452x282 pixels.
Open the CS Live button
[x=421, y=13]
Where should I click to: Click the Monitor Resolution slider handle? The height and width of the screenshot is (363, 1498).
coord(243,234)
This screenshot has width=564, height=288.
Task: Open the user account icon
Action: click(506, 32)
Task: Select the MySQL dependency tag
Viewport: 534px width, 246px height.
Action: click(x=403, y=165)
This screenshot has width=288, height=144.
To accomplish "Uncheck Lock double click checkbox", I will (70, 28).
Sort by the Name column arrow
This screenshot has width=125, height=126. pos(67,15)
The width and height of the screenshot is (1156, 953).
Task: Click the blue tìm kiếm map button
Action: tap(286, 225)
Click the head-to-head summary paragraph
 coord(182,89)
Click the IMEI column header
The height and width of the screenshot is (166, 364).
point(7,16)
_ _ _ _ _ _ _
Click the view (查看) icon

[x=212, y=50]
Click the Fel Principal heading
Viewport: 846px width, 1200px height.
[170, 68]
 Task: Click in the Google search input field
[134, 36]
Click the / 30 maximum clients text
_ _ _ _ _ _ _
## Description of the task
Rewrite the records from the line with "452x282 pixels." up to and including the line with "point(7,16)", substituting "slider knob" for "slider handle" and keeping everything else the same.

## Solution to this problem
452x282 pixels.
Open the CS Live button
[x=421, y=13]
Where should I click to: Click the Monitor Resolution slider knob? The height and width of the screenshot is (363, 1498).
coord(243,234)
This screenshot has width=564, height=288.
Task: Open the user account icon
Action: click(506, 32)
Task: Select the MySQL dependency tag
Viewport: 534px width, 246px height.
Action: click(x=403, y=165)
This screenshot has width=288, height=144.
To accomplish "Uncheck Lock double click checkbox", I will (70, 28).
Sort by the Name column arrow
This screenshot has width=125, height=126. pos(67,15)
The width and height of the screenshot is (1156, 953).
Task: Click the blue tìm kiếm map button
Action: tap(286, 225)
Click the head-to-head summary paragraph
 coord(182,89)
Click the IMEI column header
The height and width of the screenshot is (166, 364).
point(7,16)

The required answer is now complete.